### [Work task]
Locate each line in the records containing "agent". Copy it.

(Stored data)
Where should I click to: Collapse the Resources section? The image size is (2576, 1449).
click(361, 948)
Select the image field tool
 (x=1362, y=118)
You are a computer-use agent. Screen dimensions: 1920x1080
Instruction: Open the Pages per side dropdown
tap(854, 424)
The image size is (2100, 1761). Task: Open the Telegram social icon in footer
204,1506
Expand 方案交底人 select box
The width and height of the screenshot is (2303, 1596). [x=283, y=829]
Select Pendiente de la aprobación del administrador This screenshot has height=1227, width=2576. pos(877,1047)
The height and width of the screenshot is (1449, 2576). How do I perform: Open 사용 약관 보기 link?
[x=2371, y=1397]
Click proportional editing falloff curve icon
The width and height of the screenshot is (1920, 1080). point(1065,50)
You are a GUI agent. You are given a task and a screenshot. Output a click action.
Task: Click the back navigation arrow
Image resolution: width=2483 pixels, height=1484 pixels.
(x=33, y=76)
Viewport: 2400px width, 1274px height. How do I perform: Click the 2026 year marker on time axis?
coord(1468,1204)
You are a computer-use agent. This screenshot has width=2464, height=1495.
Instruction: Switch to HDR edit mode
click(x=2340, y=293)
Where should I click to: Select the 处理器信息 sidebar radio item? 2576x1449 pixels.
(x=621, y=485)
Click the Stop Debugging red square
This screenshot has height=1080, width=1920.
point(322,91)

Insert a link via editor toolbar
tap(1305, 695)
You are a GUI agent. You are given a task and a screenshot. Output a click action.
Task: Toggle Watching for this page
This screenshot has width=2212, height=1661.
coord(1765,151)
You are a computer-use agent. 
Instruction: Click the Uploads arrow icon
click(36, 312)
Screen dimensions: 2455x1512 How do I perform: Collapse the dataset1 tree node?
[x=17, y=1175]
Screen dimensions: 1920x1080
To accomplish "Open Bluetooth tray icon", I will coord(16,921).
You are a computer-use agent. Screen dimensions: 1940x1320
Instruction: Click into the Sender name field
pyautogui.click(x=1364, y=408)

### [Response area]
You are a computer-use agent. Screen dimensions: 1920x1080
You are a GUI agent. You are given a task and a screenshot. Output a click action.
You are a computer-use agent. This screenshot has width=2464, height=1495.
You are a GUI agent. You are given a task and a screenshot. Output a click action.
You are a computer-use agent. 
You are a computer-use agent. Screen dimensions: 1940x1320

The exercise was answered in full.